How Hating America Becomes Perfectly Rational And Even Necessary

by Transmontanus, 25 September 2007

When I was watching this Bill Maher show segment I was immediately struck by how it captured perfectly, in just a few short minutes, everything that I despise about the American mass media, and about American “liberals.” Maher’s guest is the human bacillus Michael Scheuer, until recently most famous for having been utterly unqualifed to do his job for the CIA in tracking Osama Bin Laden. Rehabilitated as a turn-to “expert” on American foreign policy dans les affaires des jihadistes after having warmed the hearts of Fox News viewers with his rallying cry to hunt down America’s waylayers “without a great deal of concern for civilian casualties”, and more recently endorsed by Bin Laden himself, Scheuer has Maher slobbering on his slippers straight away.

Utterances proceed from Scheuer’s cakehole in the following sequence:

“I hope Israel flourishes. I just don’t think it’s worth an American life or an American dollar.”

Applause. Some muffled grumbles. Maher interjects, flaccidly, and Scheuer elaborates.

“Not only Israel, sir, but Saudi Arabia or Kuwait or Bolivia.”

Maher offers another lame interjection, and Scheuer waves old glory.

“What I’m telling you, sir, is I’m most interested in the survival of the United States.”

Raucous applause. Hoots. Maher pleads Israel’s special case as a democracy, and Scheuer scoffs.

“So what? Sir, it doesn’t matter to Americans if anyone ever votes again. We’ll get by just fine, sir.”

Maher gets a bit teary for poor old Israel, winning aaws and claps from audience. Scheuer then displays astonishing illiteracy on America’s role in Israel’s survival, and then this:

“I think it earns America tremendous pain, and increasingly dead Americans, fighting wars that are not ours to fight.”

Scheuer then confirms for Maher that he still thinks it’s okay to kill America’s enemies without particular regard for civilian casualties, and then he doffs his cap to that backward jackalope of a Republican, the “antiwar” Ron Paul, on the point that America should “stop intervening in their world except where it’s absolutely necessary.”

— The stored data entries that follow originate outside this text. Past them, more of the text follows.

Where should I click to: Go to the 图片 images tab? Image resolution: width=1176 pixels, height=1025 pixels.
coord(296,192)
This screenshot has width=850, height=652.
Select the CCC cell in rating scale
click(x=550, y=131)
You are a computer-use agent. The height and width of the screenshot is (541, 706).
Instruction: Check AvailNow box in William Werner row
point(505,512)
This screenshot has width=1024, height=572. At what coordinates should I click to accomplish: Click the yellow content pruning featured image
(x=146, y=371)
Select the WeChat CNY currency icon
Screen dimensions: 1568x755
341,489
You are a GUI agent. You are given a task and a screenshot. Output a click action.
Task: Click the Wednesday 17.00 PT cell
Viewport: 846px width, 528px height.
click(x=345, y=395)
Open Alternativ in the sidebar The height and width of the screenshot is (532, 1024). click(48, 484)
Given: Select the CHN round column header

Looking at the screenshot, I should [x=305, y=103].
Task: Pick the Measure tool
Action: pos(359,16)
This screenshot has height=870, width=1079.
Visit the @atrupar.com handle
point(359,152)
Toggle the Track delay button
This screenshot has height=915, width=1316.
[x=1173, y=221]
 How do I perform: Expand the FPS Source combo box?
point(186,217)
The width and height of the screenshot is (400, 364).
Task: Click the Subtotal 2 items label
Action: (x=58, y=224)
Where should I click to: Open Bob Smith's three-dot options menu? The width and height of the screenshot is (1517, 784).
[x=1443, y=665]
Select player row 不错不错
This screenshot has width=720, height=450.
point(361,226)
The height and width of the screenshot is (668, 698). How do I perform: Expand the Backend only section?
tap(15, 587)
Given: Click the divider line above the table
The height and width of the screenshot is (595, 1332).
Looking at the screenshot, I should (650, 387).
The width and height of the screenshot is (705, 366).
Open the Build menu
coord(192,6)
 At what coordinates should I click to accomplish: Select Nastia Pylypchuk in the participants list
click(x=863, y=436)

Maher: “Yeah. I would agree with that.”

Lovely, then. Bipartisan American consensus all round, concluding comment to the effect it was all about oil after all, something weird about daylight savings time, closing gag about guineas - you know, Italians - and. . . cue applause.

And that, my dear American comrades, is how we come to hate you.

Because no nation, Israel or Bolivia or Kuwait or anywhere else, is worth less than an American dollar, and an American life is not worth more than someone else’s, and the people you call your “allies” notice it when you cheer at the proclamation that the survival of the United States is all that counts.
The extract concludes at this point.